What is Fluorescein Angiography?
It is a test in which a series of photographs of the retina are taken with the help of a special camera. These photographs are taken after giving the patient an injection of a yellow dye. This dye reaches the retina through the blood stream and helps in evaluating the blood vessels of retina more clearly. This test helps the doctor to determine which areas are to be treated with laser. It is also done after laser treatment to monitor the progress of disease and to determine the need of further laser.
What is Optical Coherence Tomography (OCT)?
It is a test which gives a very high resolution cross sectional image of the retina and also gives information about the retinal thickening and the type of swelling of the retina. It is very useful in deciding the treatment of Diabetic Retinopathy and also for monitoring the follow-up of these patients.
What is the Treatment for Diabetic Retinopathy?
The treatment required depends upon the stage of the disease. In the very initial stages, just periodic follow ups are advised to look for progression of disease. Laser treatment is recommended when there is significant swelling in the macula (maculopathy), or when there are significant new blood vessels in the retina or iris. In certain cases, Intravitreal anti-VEGF agents (Lucentis/Eylea/Avastin) or Steroids (Ozurdex) are used along with laser and surgical treatment.
In advanced stages with Vitreous Hemorrhage, retinal detachment etc., surgery (Vitrectomy) may be required.
What is Laser treatment?
Laser is a highly concentrated light that is beamed onto the retina to treat the desired area. It is a painless OPD procedure that does not require admission. It may require more than one sitting to complete the treatment.
It is important to remember that the laser treatment is done to prevent or retard further loss of vision and not to improve the vision. It is highly effective, and a timely treatment can prevent blindness in about 80% of the treated patients.
What are the Side Effects of Laser?
The laser treatment may have a few side effects like decrease in the peripheral field of vision, decrease in color vision and difficulty in seeing at night. Sometimes it may also reduce the central vision. This is usually temporary but sometimes this may not improve.
Though no treatment is without any side effects, the risks of the laser treatment are far less than the risk of not having the treatment.
What is anti VEGF treatment (Lucentis/Eylea/Avastin) or Steroids Treatment (Ozurdex)?
These medicines are injected within the eye in a very small dose. It helps in decreasing the swelling of the retina, helps in controlling the new blood vessels and also makes the subsequent Vitrectomy surgery easier. These injections have improved the results of treatment of Diabetic Retinopathy very significantly.
What Surgery is done for Diabetic Retinopathy?

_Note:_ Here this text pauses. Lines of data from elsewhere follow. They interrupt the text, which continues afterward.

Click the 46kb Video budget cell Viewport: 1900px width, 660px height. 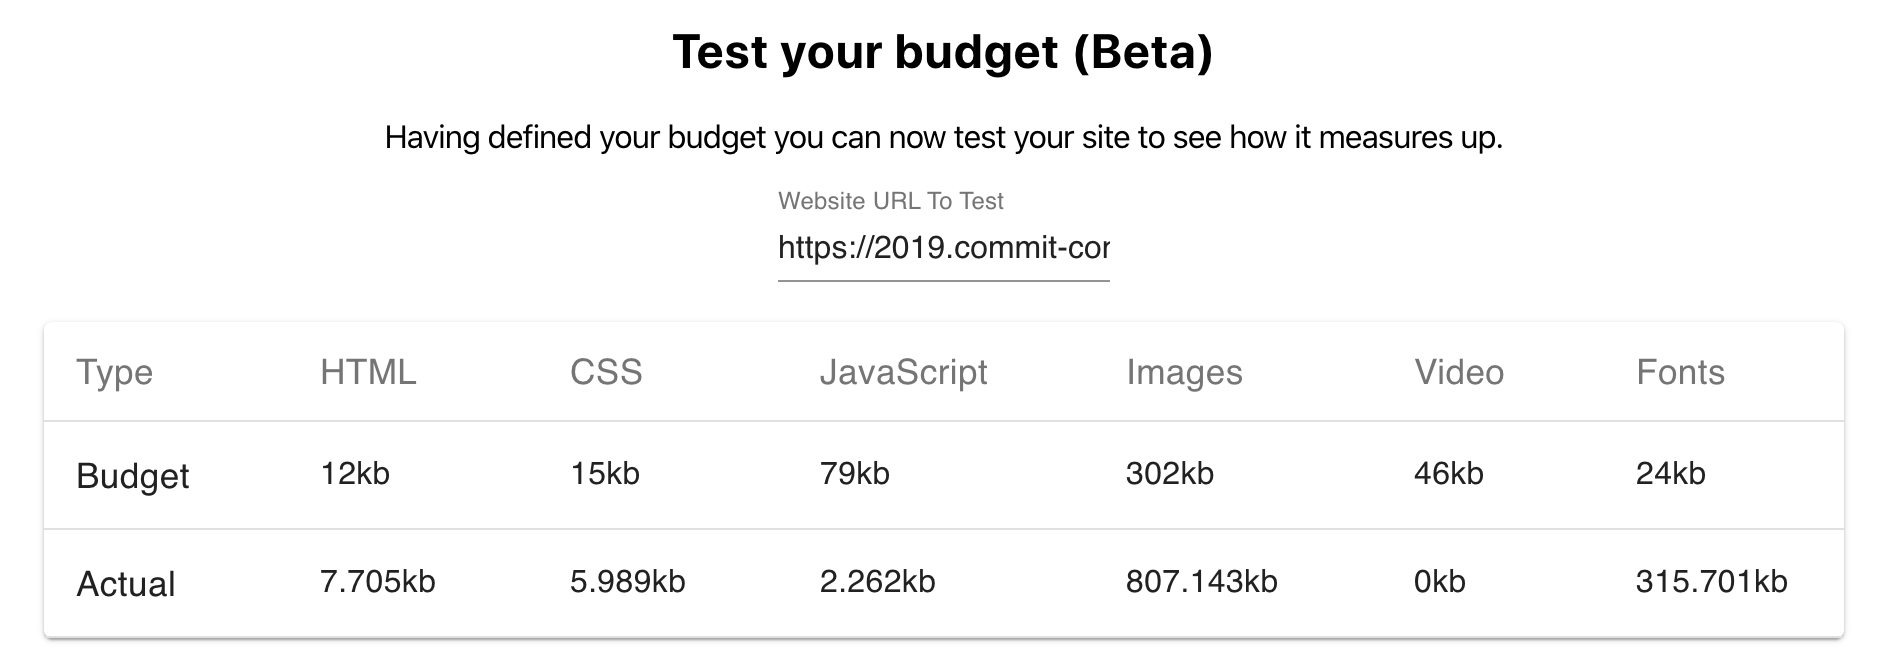[x=1449, y=473]
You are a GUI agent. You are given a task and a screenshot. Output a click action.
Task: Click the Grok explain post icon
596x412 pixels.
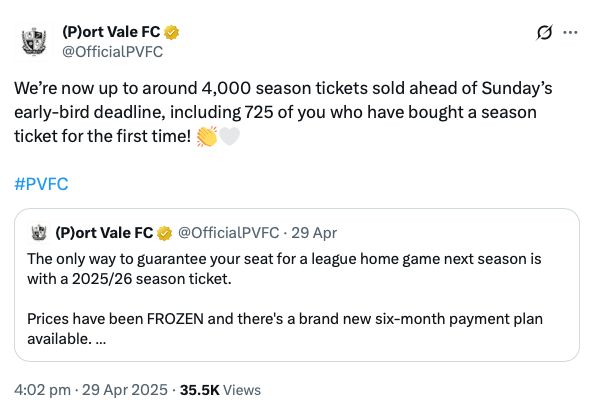544,33
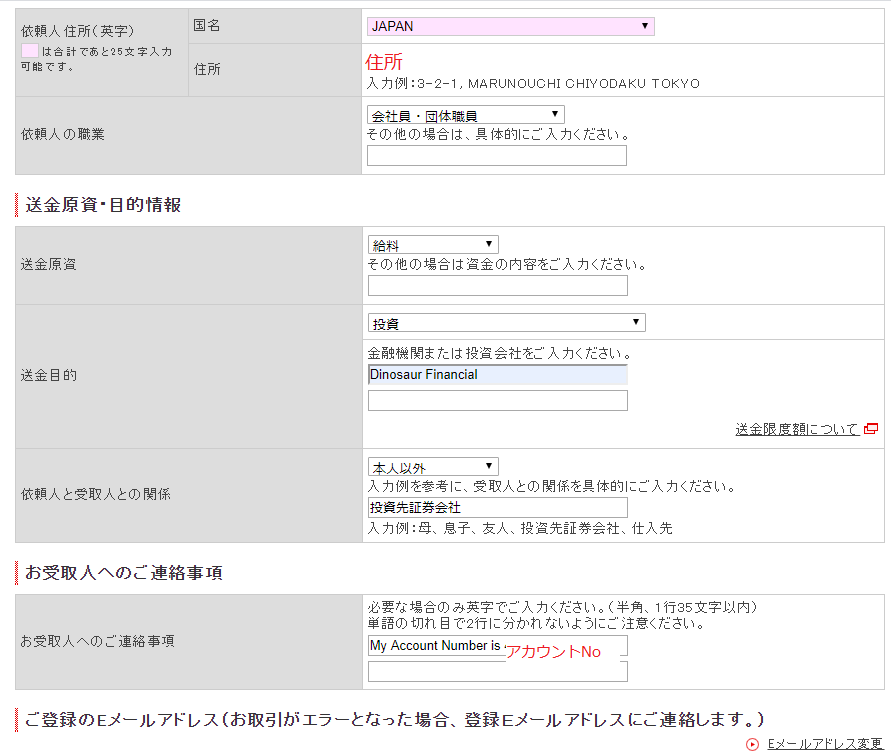Viewport: 891px width, 755px height.
Task: Click the dropdown arrow on the JAPAN select
Action: [x=645, y=26]
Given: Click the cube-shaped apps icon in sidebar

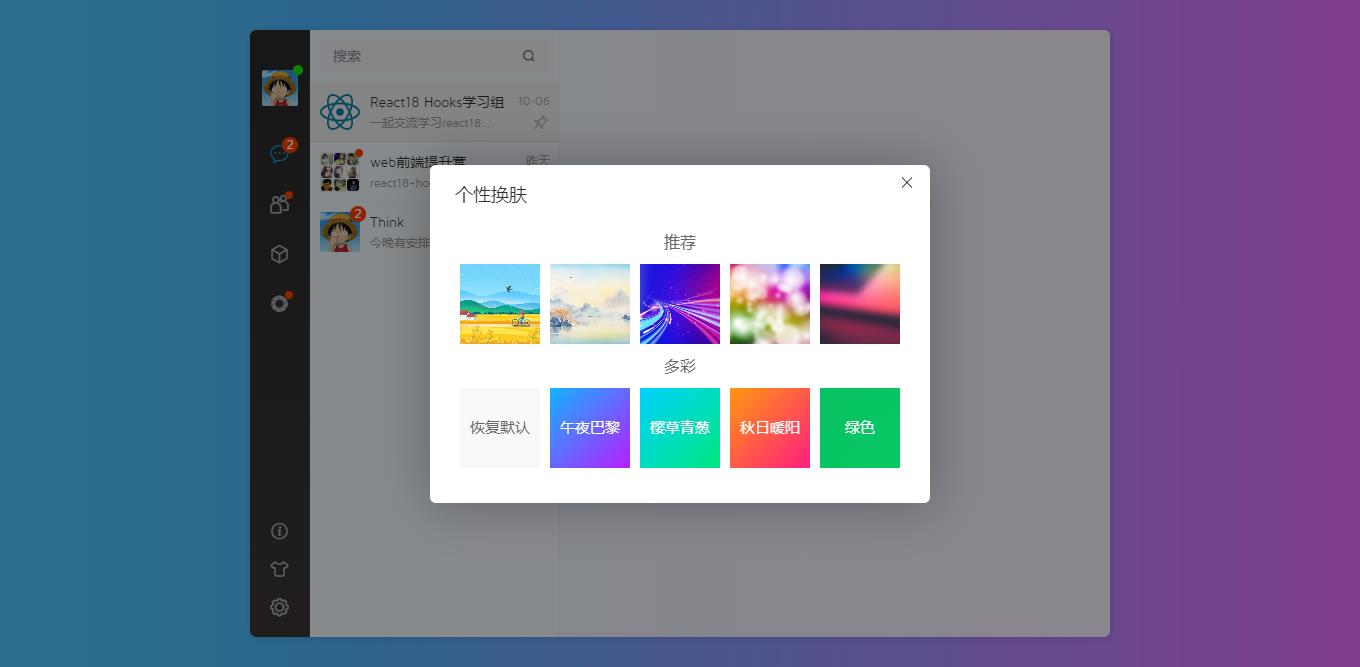Looking at the screenshot, I should tap(280, 254).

In some patients in which the disease is not controlled by the laser, or who have reached the advanced stage of disease, Vitrectomy and additional surgical procedures may be required. In Vitrectomy surgery, the retinal surgeon removes the blood filled vitreous and replaces it with a fluid, using very delicate instruments with the help of a microscope.

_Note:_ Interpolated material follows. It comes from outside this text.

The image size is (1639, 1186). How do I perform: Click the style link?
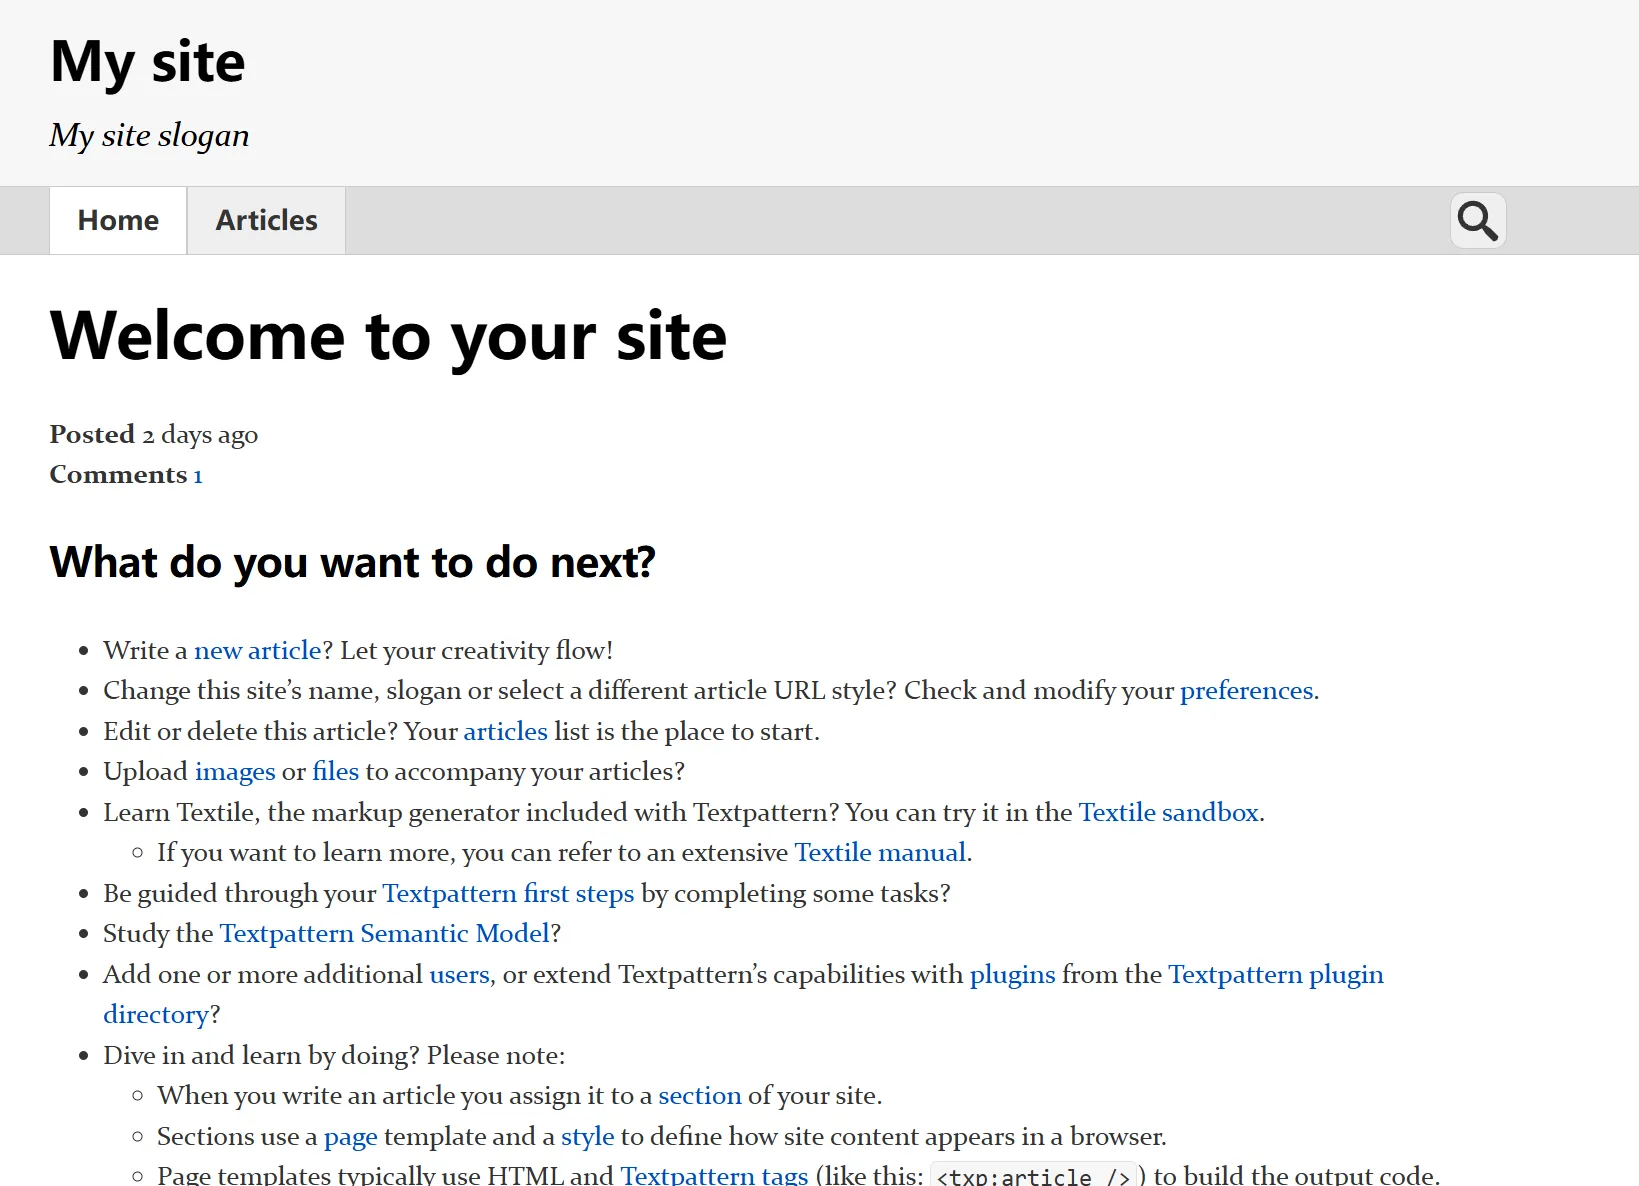click(587, 1137)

What are the newer developments in Vitreo Retinal Surgery?
With the ever improving experience and better machines, we are able to reduce the time taken for the surgery and maximizing the results and comfort for the patients. The newer machines can help us perform surgeries through smaller incisions MIVS (23 G, 25 G and 27 G) and can achieve a fast cut rate (7500/min and more) to make the surgery safer and faster.